BRIEF - Produce one exact copy of the records, no pictures.

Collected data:
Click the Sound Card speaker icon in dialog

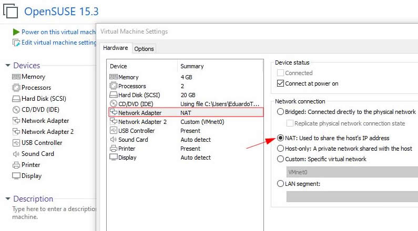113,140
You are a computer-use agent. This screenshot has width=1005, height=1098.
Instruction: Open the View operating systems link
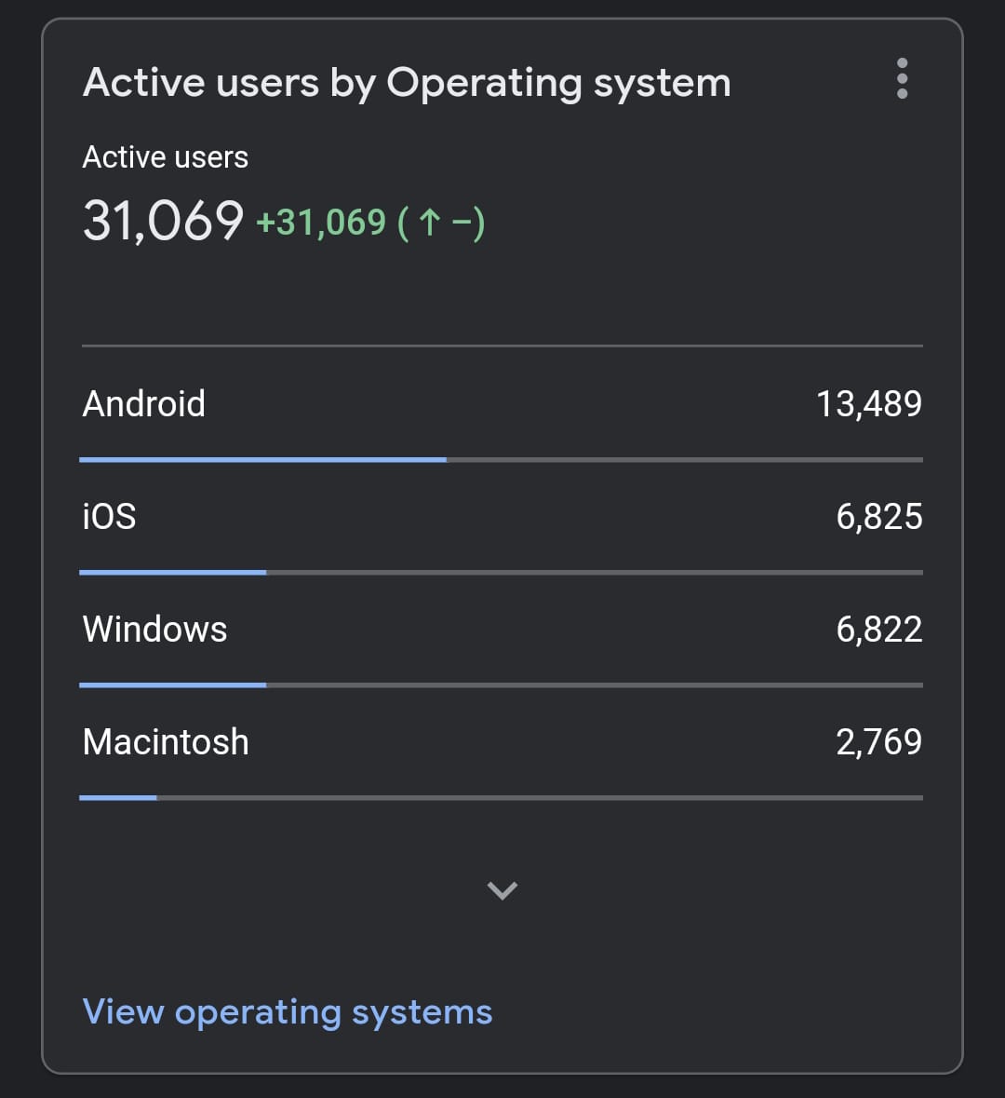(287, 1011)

RESPONSE TO THE EXERCISE -
Click the Sound Card speaker icon in dialog

113,140
You are a computer-use agent. This screenshot has width=1005, height=1098.
Instruction: Open the View operating systems link
(287, 1011)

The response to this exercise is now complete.